* _To do_: Only the pictures are to be dropped; return all other data below exactly.

== Given records

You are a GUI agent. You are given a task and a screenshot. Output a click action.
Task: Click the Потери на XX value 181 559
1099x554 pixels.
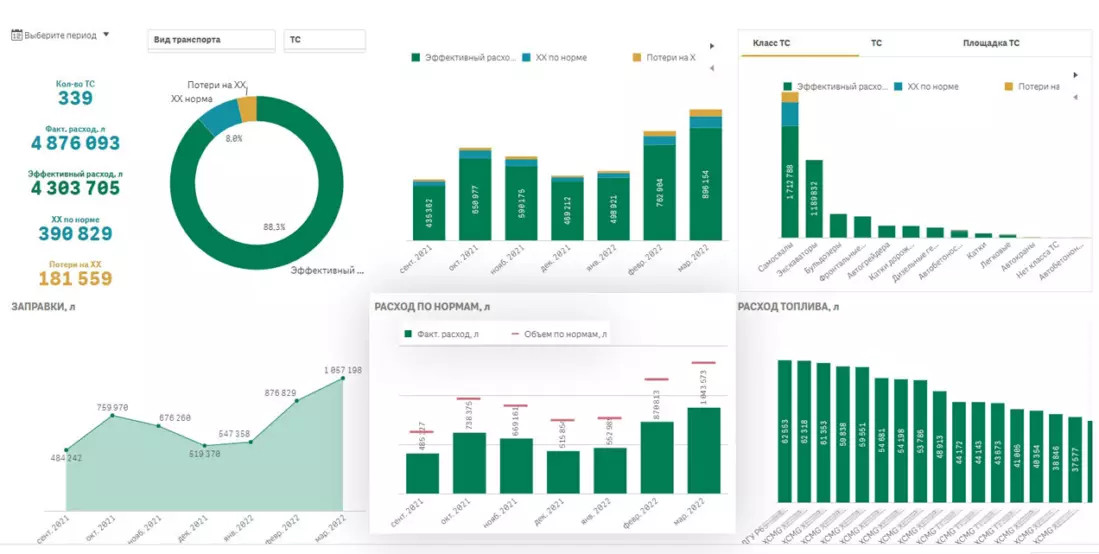pyautogui.click(x=75, y=279)
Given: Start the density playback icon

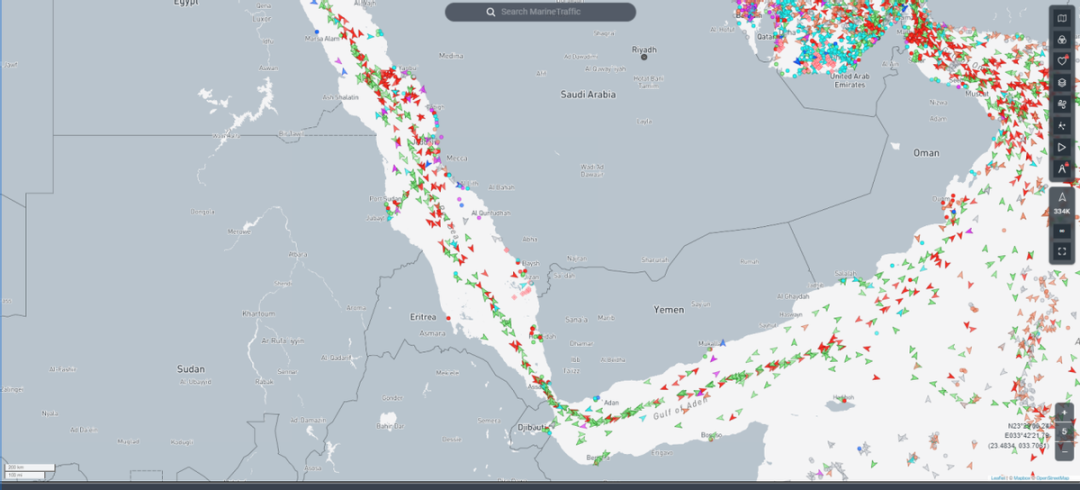Looking at the screenshot, I should coord(1062,147).
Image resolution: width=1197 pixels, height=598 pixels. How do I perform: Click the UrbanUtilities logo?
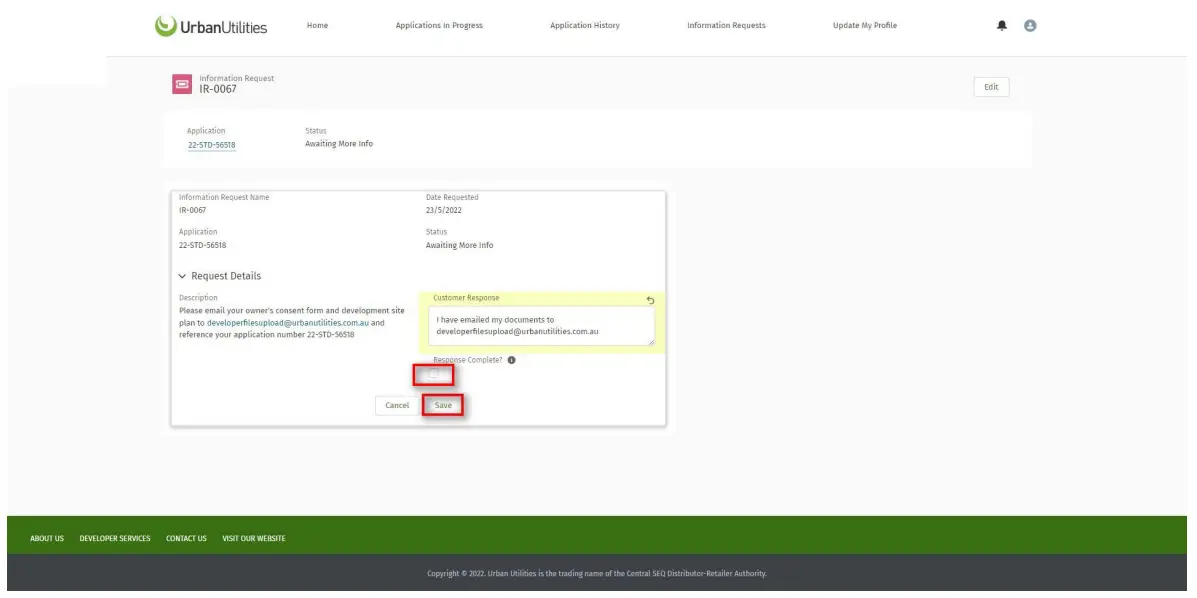pyautogui.click(x=211, y=26)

====

* _Reply to the exercise_:
You are a GUI agent. You are given a task and a screenshot. Output a click action.
Task: Click the Потери на XX value 181 559
1099x554 pixels.
pyautogui.click(x=75, y=279)
Given: Start the density playback icon

Looking at the screenshot, I should coord(1062,147).
Image resolution: width=1197 pixels, height=598 pixels. How do I perform: Click the UrbanUtilities logo?
pyautogui.click(x=211, y=26)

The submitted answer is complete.